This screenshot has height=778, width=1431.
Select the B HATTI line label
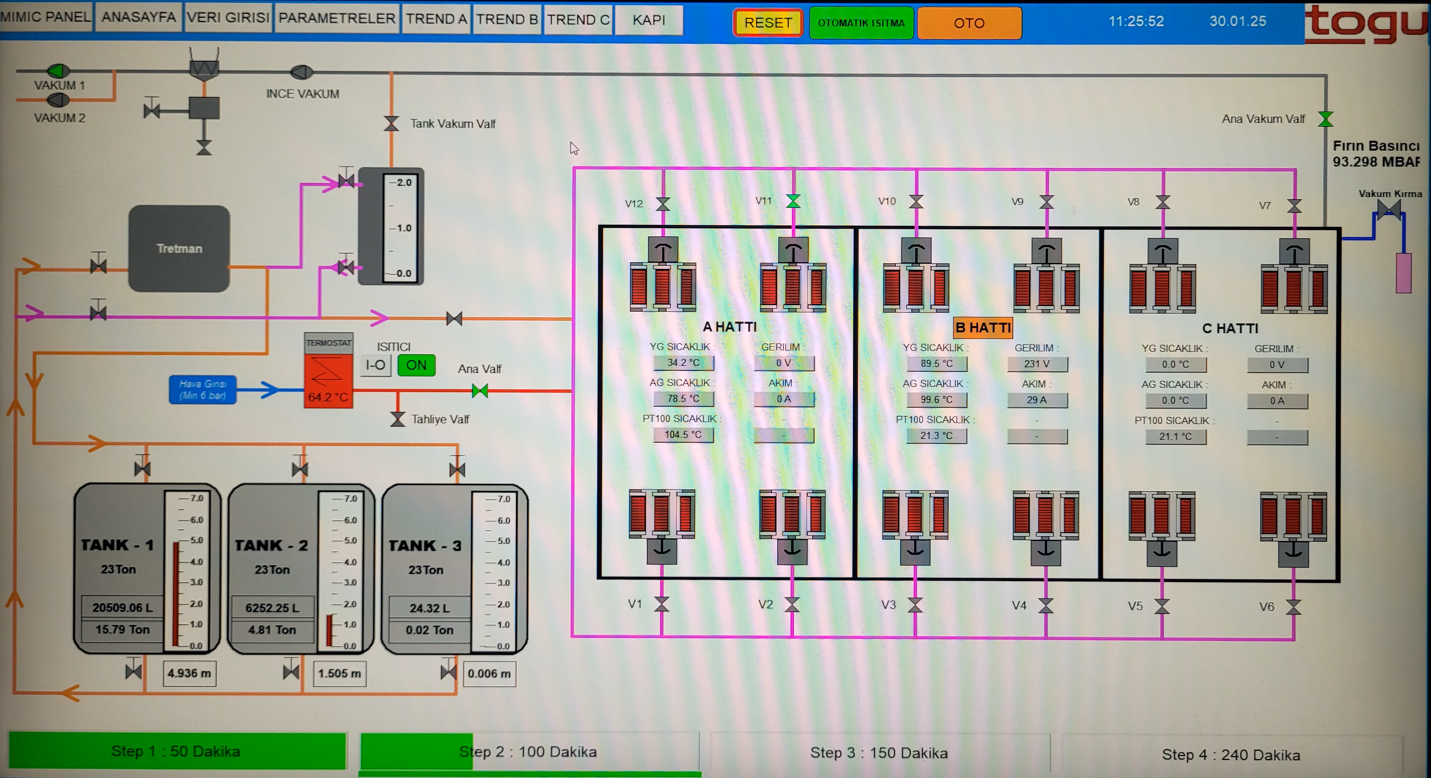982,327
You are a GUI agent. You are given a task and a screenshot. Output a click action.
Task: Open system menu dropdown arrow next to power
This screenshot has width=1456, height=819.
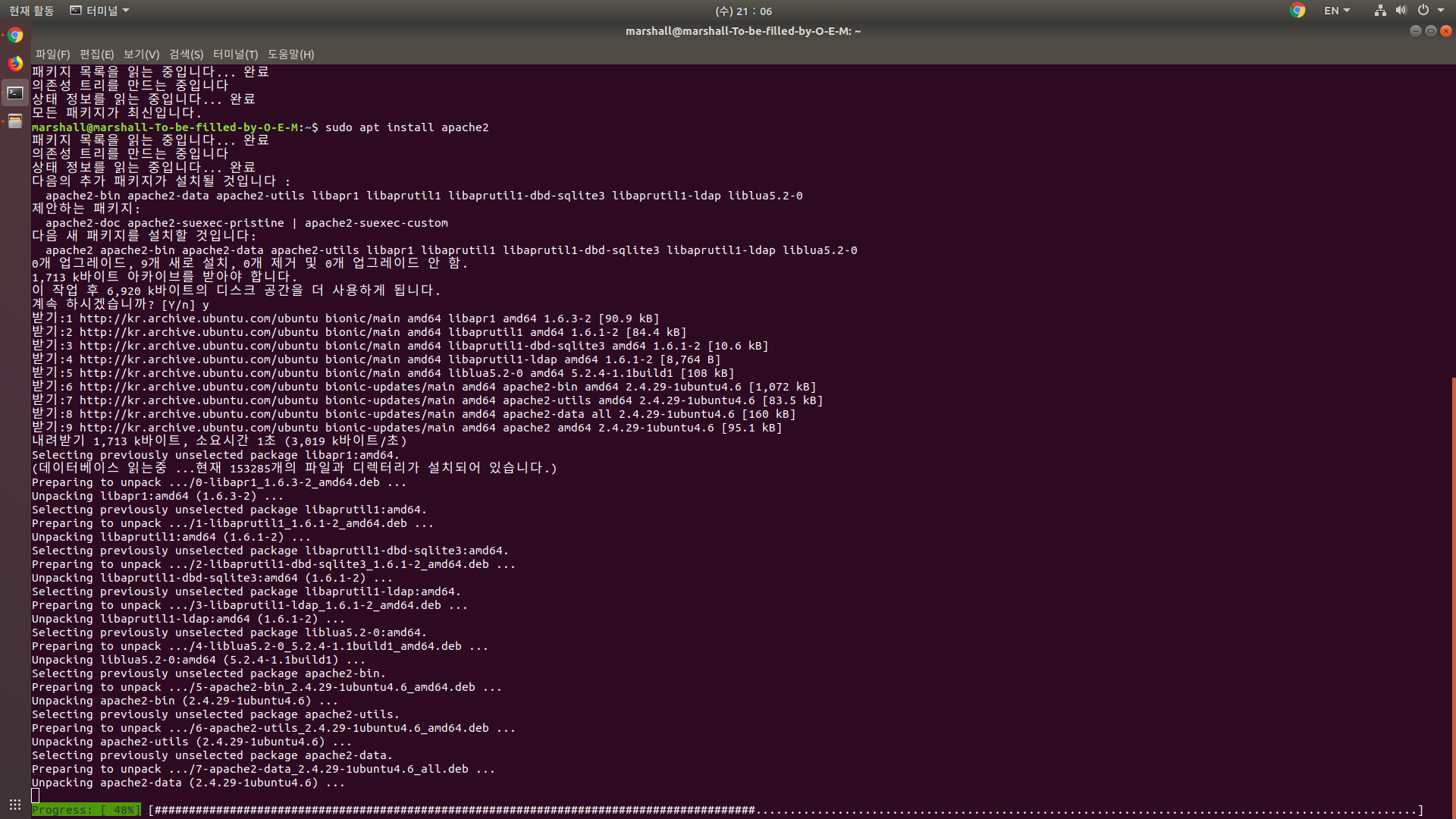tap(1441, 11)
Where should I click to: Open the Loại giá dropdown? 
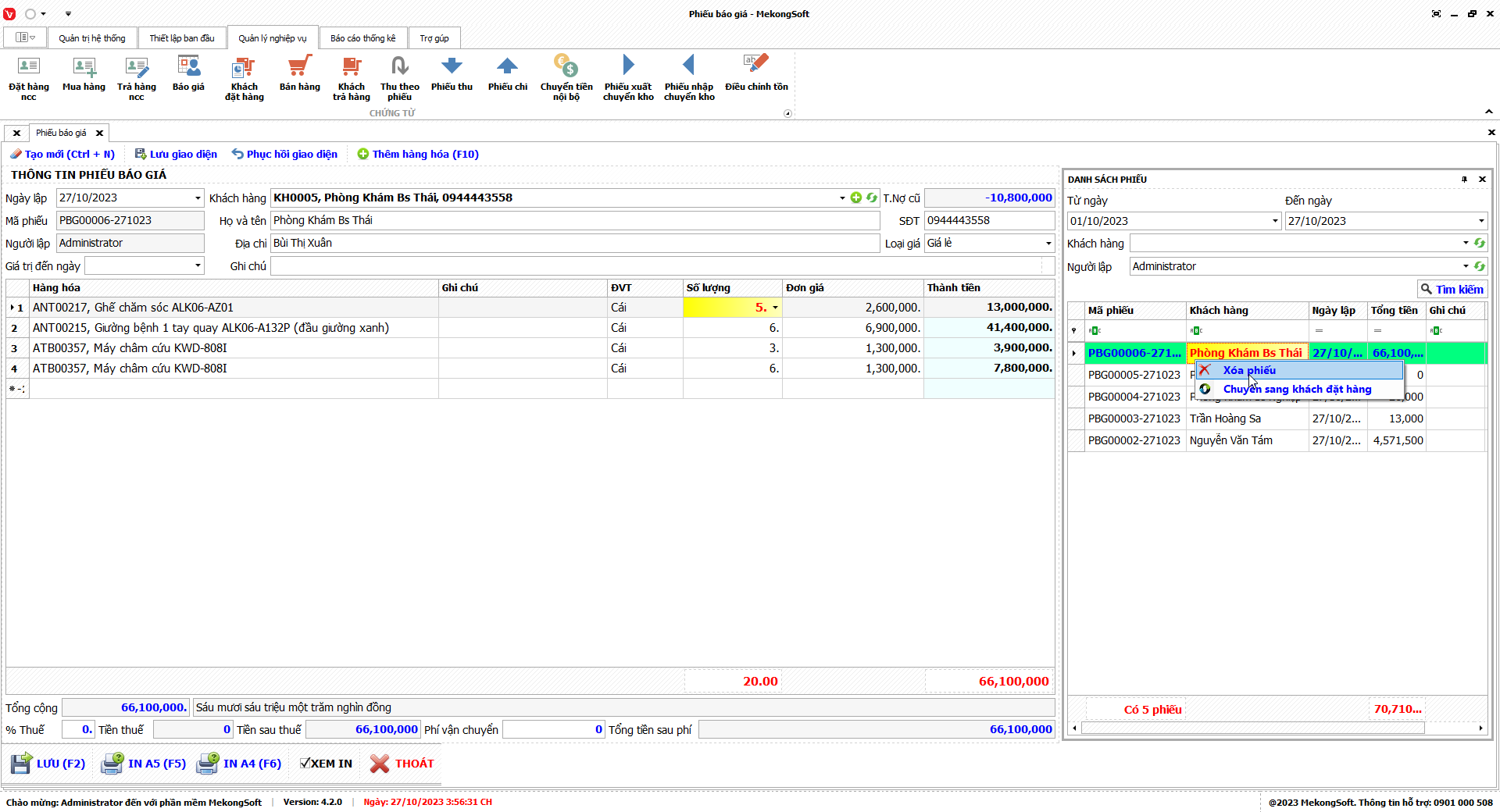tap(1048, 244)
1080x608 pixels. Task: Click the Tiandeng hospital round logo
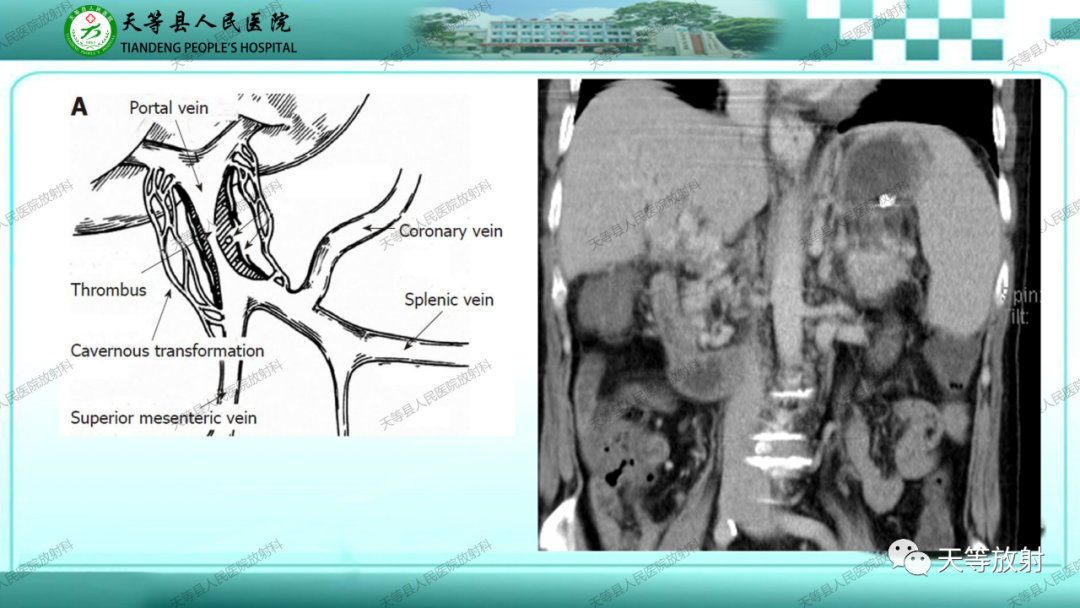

--

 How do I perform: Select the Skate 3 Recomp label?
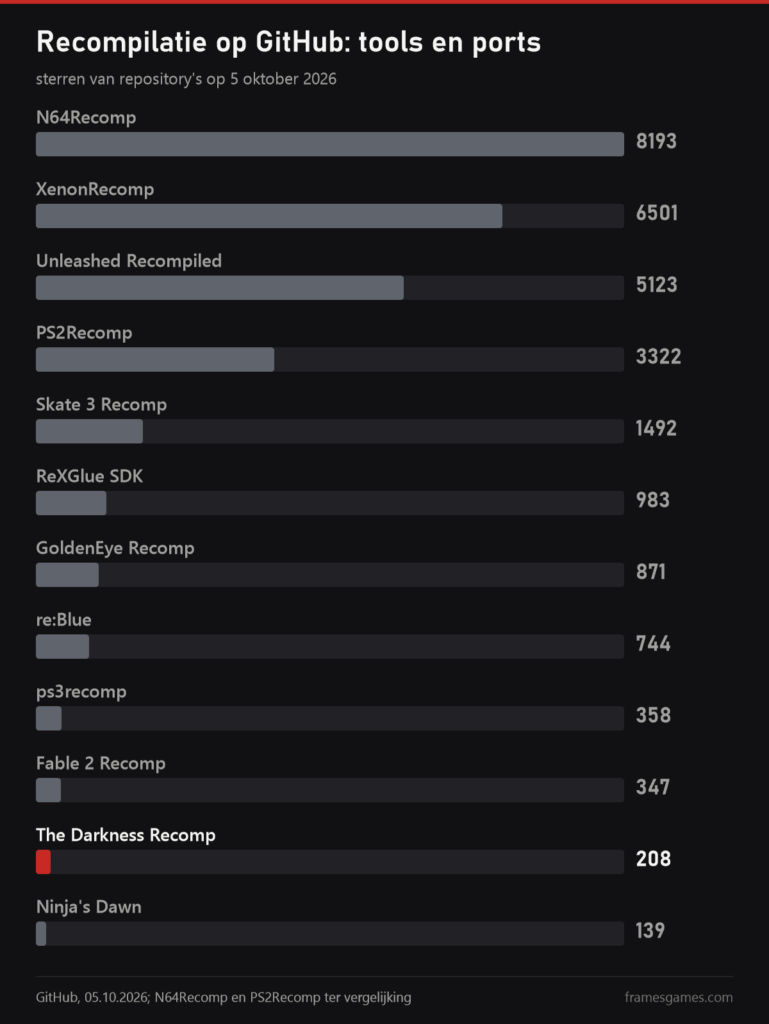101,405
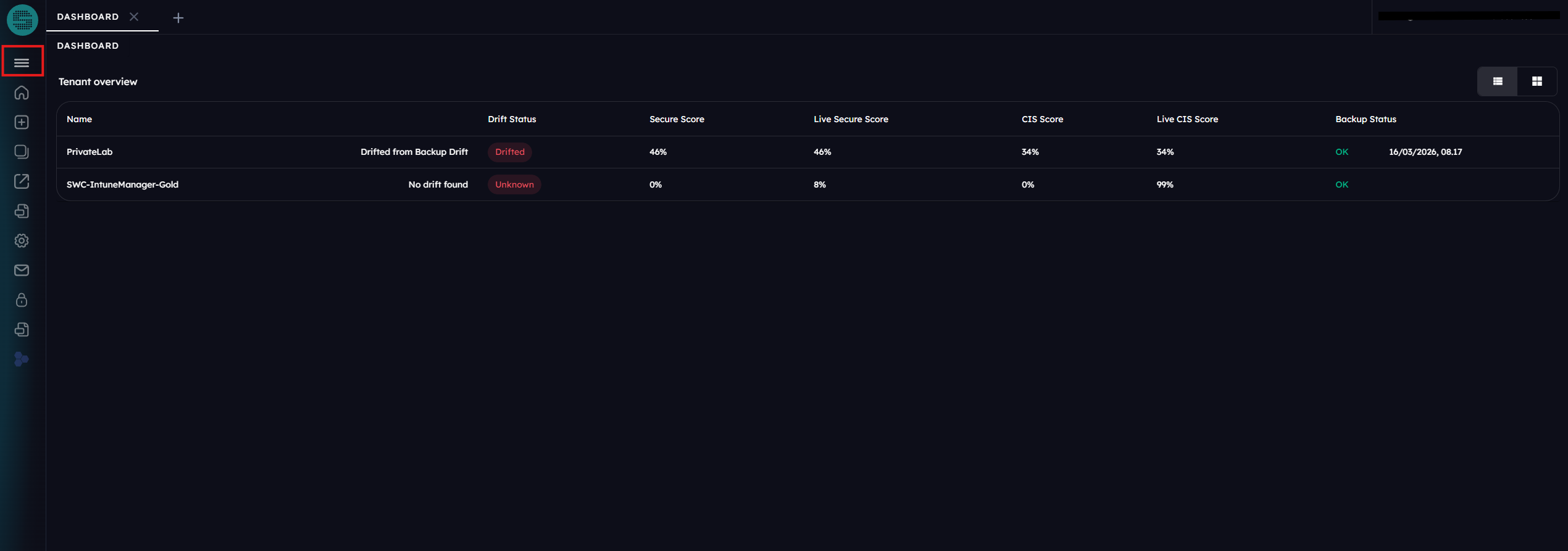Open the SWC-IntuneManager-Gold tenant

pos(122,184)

* * *

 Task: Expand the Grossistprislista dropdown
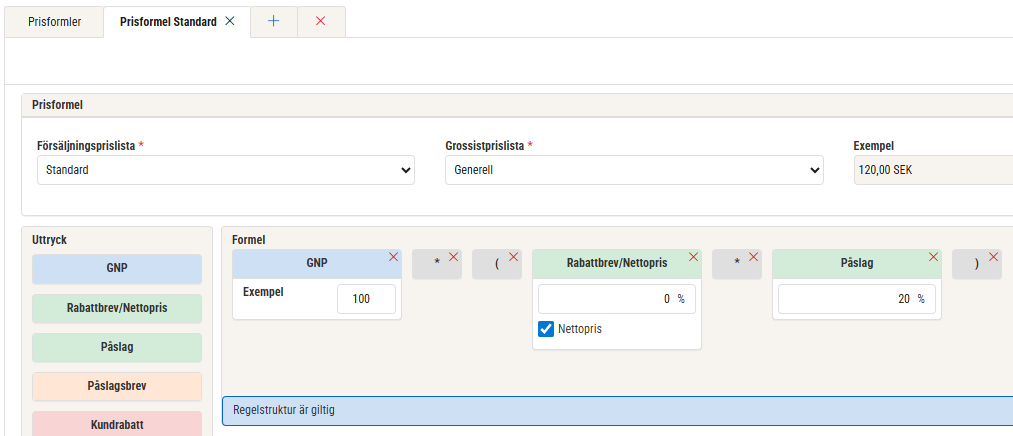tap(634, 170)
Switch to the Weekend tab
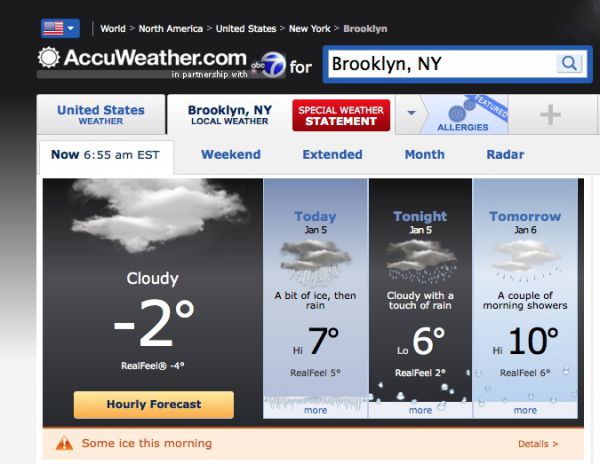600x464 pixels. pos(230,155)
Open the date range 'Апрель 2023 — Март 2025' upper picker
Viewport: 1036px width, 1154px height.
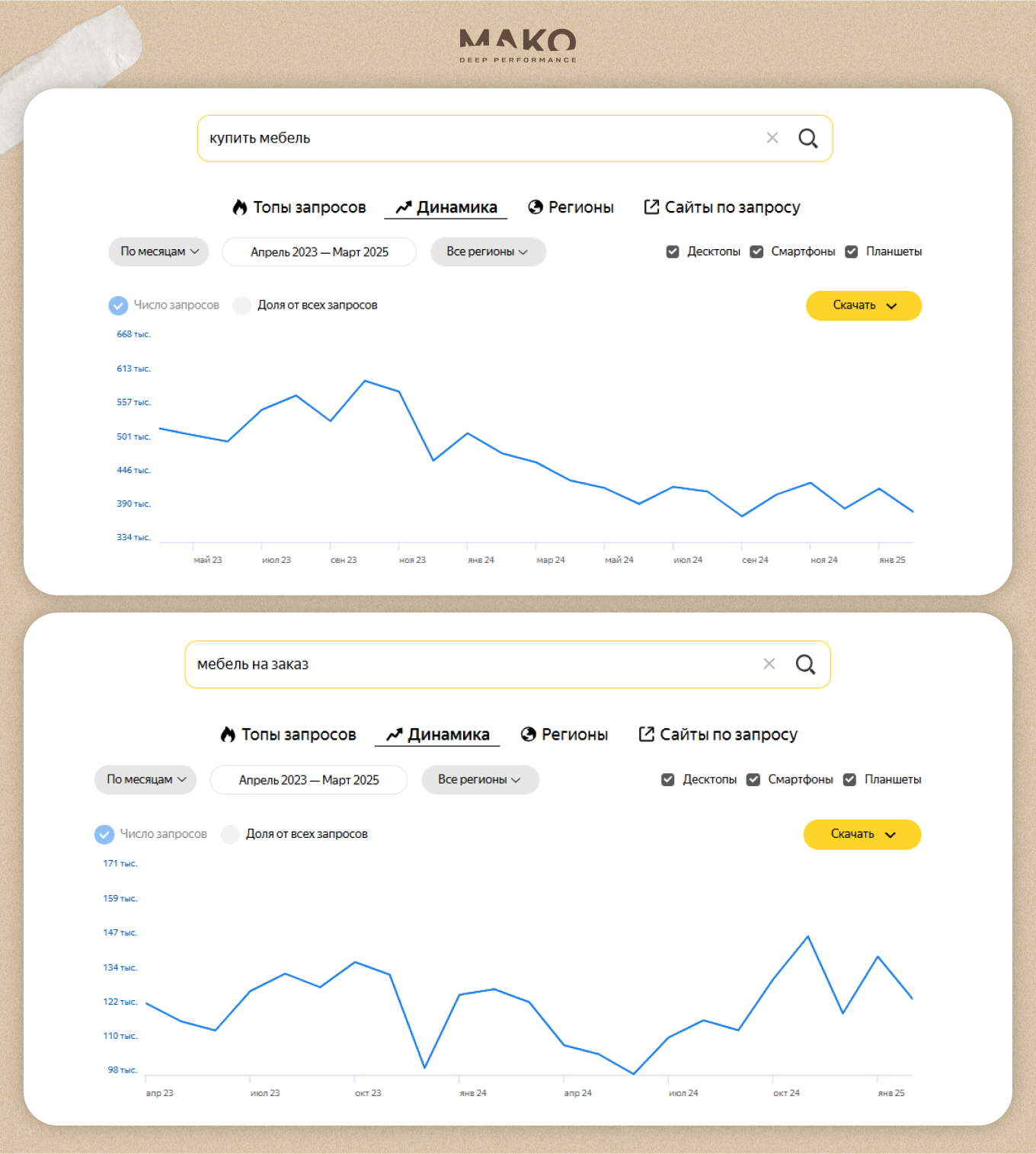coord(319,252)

• _What is needed_
Count the lines in the listing above that contain the word "height" and give only that number.

• _Output of the exercise_
3